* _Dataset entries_
- - - - -

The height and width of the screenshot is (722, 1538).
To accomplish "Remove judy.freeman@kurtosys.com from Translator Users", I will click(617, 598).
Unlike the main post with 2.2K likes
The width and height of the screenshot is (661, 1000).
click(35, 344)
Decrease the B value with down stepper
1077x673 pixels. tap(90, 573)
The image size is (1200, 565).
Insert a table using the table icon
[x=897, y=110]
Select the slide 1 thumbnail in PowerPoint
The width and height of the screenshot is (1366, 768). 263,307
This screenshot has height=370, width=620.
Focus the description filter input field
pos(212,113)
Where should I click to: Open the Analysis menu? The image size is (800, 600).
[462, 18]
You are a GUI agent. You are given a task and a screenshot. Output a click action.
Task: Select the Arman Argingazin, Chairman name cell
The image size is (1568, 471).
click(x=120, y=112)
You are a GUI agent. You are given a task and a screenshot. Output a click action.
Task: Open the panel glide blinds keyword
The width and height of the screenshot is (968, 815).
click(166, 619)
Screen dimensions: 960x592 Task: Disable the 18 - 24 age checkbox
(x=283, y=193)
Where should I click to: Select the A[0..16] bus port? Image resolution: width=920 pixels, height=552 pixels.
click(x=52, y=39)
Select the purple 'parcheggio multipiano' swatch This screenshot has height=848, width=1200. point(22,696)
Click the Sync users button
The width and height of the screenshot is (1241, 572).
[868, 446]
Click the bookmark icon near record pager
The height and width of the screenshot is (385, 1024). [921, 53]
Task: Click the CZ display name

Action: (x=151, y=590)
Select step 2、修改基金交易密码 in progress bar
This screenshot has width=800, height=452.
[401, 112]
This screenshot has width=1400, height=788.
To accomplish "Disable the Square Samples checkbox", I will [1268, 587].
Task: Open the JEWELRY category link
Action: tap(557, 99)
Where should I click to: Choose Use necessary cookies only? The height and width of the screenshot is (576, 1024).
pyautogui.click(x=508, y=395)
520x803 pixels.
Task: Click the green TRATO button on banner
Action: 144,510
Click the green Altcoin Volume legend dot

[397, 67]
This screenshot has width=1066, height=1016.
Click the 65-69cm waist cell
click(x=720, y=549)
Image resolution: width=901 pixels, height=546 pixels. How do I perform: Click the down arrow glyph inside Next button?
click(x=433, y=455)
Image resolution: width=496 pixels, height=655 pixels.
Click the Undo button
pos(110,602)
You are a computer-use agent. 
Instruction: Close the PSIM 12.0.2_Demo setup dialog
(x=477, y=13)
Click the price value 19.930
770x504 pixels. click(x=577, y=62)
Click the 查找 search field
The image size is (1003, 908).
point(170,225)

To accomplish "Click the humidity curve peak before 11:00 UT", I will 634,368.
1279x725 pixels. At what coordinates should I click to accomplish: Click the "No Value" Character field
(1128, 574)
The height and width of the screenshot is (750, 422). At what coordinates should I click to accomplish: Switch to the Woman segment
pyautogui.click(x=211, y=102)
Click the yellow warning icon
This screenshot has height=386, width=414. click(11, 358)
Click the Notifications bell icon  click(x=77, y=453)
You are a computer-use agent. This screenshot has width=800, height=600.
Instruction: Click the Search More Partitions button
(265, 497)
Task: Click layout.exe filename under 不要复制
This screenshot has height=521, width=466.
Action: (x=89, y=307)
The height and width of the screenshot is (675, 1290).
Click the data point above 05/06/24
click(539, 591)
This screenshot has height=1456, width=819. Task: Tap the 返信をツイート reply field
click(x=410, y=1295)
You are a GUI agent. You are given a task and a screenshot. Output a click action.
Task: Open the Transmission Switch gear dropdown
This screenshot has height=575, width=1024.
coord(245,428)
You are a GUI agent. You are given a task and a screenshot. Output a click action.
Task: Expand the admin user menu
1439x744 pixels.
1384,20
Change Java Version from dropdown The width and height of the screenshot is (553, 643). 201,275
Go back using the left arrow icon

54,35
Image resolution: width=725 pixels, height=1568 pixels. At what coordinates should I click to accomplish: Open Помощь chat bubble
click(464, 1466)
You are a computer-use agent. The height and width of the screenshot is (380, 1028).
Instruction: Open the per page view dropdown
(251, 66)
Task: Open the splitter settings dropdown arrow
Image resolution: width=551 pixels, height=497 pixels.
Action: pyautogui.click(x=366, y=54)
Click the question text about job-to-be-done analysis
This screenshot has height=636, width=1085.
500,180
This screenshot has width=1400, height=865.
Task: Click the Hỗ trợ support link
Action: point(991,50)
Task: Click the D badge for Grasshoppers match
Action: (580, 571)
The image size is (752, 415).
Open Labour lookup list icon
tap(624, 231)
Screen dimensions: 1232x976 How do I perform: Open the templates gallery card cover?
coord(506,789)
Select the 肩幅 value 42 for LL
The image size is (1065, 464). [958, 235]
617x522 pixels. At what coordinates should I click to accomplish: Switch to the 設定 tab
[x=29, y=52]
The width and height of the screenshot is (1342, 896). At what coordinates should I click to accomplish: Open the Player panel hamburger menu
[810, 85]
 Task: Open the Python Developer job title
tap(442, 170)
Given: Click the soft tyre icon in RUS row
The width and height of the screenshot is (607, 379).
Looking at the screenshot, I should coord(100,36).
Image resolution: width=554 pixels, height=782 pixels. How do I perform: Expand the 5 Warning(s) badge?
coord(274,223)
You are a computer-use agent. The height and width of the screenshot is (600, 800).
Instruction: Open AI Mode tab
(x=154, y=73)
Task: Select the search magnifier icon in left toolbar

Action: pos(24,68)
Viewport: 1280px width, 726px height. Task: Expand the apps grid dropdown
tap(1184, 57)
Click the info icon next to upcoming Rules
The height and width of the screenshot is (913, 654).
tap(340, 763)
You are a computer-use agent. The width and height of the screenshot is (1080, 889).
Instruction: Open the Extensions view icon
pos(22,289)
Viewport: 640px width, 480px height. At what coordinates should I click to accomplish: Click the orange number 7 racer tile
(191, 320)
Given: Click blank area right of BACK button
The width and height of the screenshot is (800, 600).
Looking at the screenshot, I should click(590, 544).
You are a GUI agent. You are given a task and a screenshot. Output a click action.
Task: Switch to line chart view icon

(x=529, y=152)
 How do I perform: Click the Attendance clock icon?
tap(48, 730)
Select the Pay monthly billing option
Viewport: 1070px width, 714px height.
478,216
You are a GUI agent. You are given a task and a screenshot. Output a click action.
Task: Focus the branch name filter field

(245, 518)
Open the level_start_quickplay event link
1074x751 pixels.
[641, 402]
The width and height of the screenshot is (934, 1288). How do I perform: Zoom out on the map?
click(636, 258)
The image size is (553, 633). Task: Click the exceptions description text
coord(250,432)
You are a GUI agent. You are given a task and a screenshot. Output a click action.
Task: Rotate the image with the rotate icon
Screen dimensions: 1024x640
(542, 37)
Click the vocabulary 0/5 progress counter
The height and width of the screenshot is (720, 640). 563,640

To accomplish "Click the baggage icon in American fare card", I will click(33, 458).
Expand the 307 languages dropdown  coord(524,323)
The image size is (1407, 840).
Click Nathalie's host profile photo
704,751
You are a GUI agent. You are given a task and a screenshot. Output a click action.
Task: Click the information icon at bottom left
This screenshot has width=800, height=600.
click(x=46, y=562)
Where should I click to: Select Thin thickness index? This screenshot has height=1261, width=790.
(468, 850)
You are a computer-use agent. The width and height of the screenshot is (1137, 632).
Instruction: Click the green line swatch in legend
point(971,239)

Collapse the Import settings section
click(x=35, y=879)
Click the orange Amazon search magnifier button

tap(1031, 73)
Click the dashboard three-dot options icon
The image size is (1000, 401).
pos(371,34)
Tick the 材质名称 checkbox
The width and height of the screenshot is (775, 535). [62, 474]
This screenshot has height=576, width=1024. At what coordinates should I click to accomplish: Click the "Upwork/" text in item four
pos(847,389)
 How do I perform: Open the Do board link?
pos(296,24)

- - - - -

* _Activity_
Repeat every record exactly, so that nothing is lost or altered.

* _Result below_
The height and width of the screenshot is (722, 1538).
To accomplish "Remove judy.freeman@kurtosys.com from Translator Users", I will click(617, 598).
Unlike the main post with 2.2K likes
The width and height of the screenshot is (661, 1000).
click(35, 344)
Decrease the B value with down stepper
1077x673 pixels. tap(90, 573)
The image size is (1200, 565).
Insert a table using the table icon
[x=897, y=110]
Select the slide 1 thumbnail in PowerPoint
The width and height of the screenshot is (1366, 768). 263,307
This screenshot has height=370, width=620.
Focus the description filter input field
pos(212,113)
Where should I click to: Open the Analysis menu? The image size is (800, 600).
[462, 18]
You are a GUI agent. You are given a task and a screenshot. Output a click action.
Task: Select the Arman Argingazin, Chairman name cell
The image size is (1568, 471).
click(x=120, y=112)
You are a GUI agent. You are given a task and a screenshot. Output a click action.
Task: Open the panel glide blinds keyword
The width and height of the screenshot is (968, 815).
click(166, 619)
Screen dimensions: 960x592 Task: Disable the 18 - 24 age checkbox
(x=283, y=193)
Where should I click to: Select the A[0..16] bus port? Image resolution: width=920 pixels, height=552 pixels.
click(x=52, y=39)
Select the purple 'parcheggio multipiano' swatch This screenshot has height=848, width=1200. point(22,696)
Click the Sync users button
The width and height of the screenshot is (1241, 572).
[868, 446]
Click the bookmark icon near record pager
The height and width of the screenshot is (385, 1024). [921, 53]
Task: Click the CZ display name

Action: (x=151, y=590)
Select step 2、修改基金交易密码 in progress bar
This screenshot has width=800, height=452.
[401, 112]
This screenshot has width=1400, height=788.
To accomplish "Disable the Square Samples checkbox", I will [1268, 587].
Task: Open the JEWELRY category link
Action: tap(557, 99)
Where should I click to: Choose Use necessary cookies only? The height and width of the screenshot is (576, 1024).
pyautogui.click(x=508, y=395)
520x803 pixels.
Task: Click the green TRATO button on banner
Action: 144,510
Click the green Altcoin Volume legend dot

[397, 67]
This screenshot has width=1066, height=1016.
Click the 65-69cm waist cell
click(x=720, y=549)
Image resolution: width=901 pixels, height=546 pixels. How do I perform: Click the down arrow glyph inside Next button?
click(x=433, y=455)
Image resolution: width=496 pixels, height=655 pixels.
Click the Undo button
pos(110,602)
You are a computer-use agent. 
Instruction: Close the PSIM 12.0.2_Demo setup dialog
(x=477, y=13)
Click the price value 19.930
770x504 pixels. click(x=577, y=62)
Click the 查找 search field
The image size is (1003, 908).
point(170,225)

To accomplish "Click the humidity curve peak before 11:00 UT", I will 634,368.
1279x725 pixels. At what coordinates should I click to accomplish: Click the "No Value" Character field
(1128, 574)
The height and width of the screenshot is (750, 422). At what coordinates should I click to accomplish: Switch to the Woman segment
pyautogui.click(x=211, y=102)
Click the yellow warning icon
This screenshot has height=386, width=414. click(11, 358)
Click the Notifications bell icon  click(x=77, y=453)
You are a computer-use agent. This screenshot has width=800, height=600.
Instruction: Click the Search More Partitions button
(265, 497)
Task: Click layout.exe filename under 不要复制
This screenshot has height=521, width=466.
Action: (x=89, y=307)
The height and width of the screenshot is (675, 1290).
Click the data point above 05/06/24
click(539, 591)
This screenshot has height=1456, width=819. Task: Tap the 返信をツイート reply field
click(x=410, y=1295)
You are a GUI agent. You are given a task and a screenshot. Output a click action.
Task: Open the Transmission Switch gear dropdown
This screenshot has height=575, width=1024.
coord(245,428)
You are a GUI agent. You are given a task and a screenshot. Output a click action.
Task: Expand the admin user menu
1439x744 pixels.
1384,20
Change Java Version from dropdown The width and height of the screenshot is (553, 643). 201,275
Go back using the left arrow icon

54,35
Image resolution: width=725 pixels, height=1568 pixels. At what coordinates should I click to accomplish: Open Помощь chat bubble
click(464, 1466)
You are a computer-use agent. The height and width of the screenshot is (380, 1028).
Instruction: Open the per page view dropdown
(251, 66)
Task: Open the splitter settings dropdown arrow
Image resolution: width=551 pixels, height=497 pixels.
Action: pyautogui.click(x=366, y=54)
Click the question text about job-to-be-done analysis
This screenshot has height=636, width=1085.
500,180
This screenshot has width=1400, height=865.
Task: Click the Hỗ trợ support link
Action: point(991,50)
Task: Click the D badge for Grasshoppers match
Action: (580, 571)
The image size is (752, 415).
Open Labour lookup list icon
tap(624, 231)
Screen dimensions: 1232x976 How do I perform: Open the templates gallery card cover?
coord(506,789)
Select the 肩幅 value 42 for LL
The image size is (1065, 464). [958, 235]
617x522 pixels. At what coordinates should I click to accomplish: Switch to the 設定 tab
[x=29, y=52]
The width and height of the screenshot is (1342, 896). At what coordinates should I click to accomplish: Open the Player panel hamburger menu
[810, 85]
 Task: Open the Python Developer job title
tap(442, 170)
Given: Click the soft tyre icon in RUS row
The width and height of the screenshot is (607, 379).
Looking at the screenshot, I should coord(100,36).
Image resolution: width=554 pixels, height=782 pixels. How do I perform: Expand the 5 Warning(s) badge?
coord(274,223)
You are a computer-use agent. The height and width of the screenshot is (600, 800).
Instruction: Open AI Mode tab
(x=154, y=73)
Task: Select the search magnifier icon in left toolbar

Action: pos(24,68)
Viewport: 1280px width, 726px height. Task: Expand the apps grid dropdown
tap(1184, 57)
Click the info icon next to upcoming Rules
The height and width of the screenshot is (913, 654).
tap(340, 763)
You are a computer-use agent. The width and height of the screenshot is (1080, 889).
Instruction: Open the Extensions view icon
pos(22,289)
Viewport: 640px width, 480px height. At what coordinates should I click to accomplish: Click the orange number 7 racer tile
(191, 320)
Given: Click blank area right of BACK button
The width and height of the screenshot is (800, 600).
Looking at the screenshot, I should click(590, 544).
You are a GUI agent. You are given a task and a screenshot. Output a click action.
Task: Switch to line chart view icon

(x=529, y=152)
 How do I perform: Click the Attendance clock icon?
tap(48, 730)
Select the Pay monthly billing option
Viewport: 1070px width, 714px height.
478,216
You are a GUI agent. You are given a task and a screenshot. Output a click action.
Task: Focus the branch name filter field

(245, 518)
Open the level_start_quickplay event link
1074x751 pixels.
[641, 402]
The width and height of the screenshot is (934, 1288). How do I perform: Zoom out on the map?
click(636, 258)
The image size is (553, 633). Task: Click the exceptions description text
coord(250,432)
You are a GUI agent. You are given a task and a screenshot. Output a click action.
Task: Rotate the image with the rotate icon
Screen dimensions: 1024x640
(542, 37)
Click the vocabulary 0/5 progress counter
The height and width of the screenshot is (720, 640). 563,640

To accomplish "Click the baggage icon in American fare card", I will click(33, 458).
Expand the 307 languages dropdown  coord(524,323)
The image size is (1407, 840).
Click Nathalie's host profile photo
704,751
You are a GUI agent. You are given a task and a screenshot. Output a click action.
Task: Click the information icon at bottom left
This screenshot has width=800, height=600.
click(x=46, y=562)
Where should I click to: Select Thin thickness index? This screenshot has height=1261, width=790.
(468, 850)
You are a computer-use agent. The width and height of the screenshot is (1137, 632).
Instruction: Click the green line swatch in legend
point(971,239)

Collapse the Import settings section
click(x=35, y=879)
Click the orange Amazon search magnifier button

tap(1031, 73)
Click the dashboard three-dot options icon
The image size is (1000, 401).
pos(371,34)
Tick the 材质名称 checkbox
The width and height of the screenshot is (775, 535). [62, 474]
This screenshot has height=576, width=1024. At what coordinates should I click to accomplish: Click the "Upwork/" text in item four
pos(847,389)
 How do I perform: Open the Do board link?
pos(296,24)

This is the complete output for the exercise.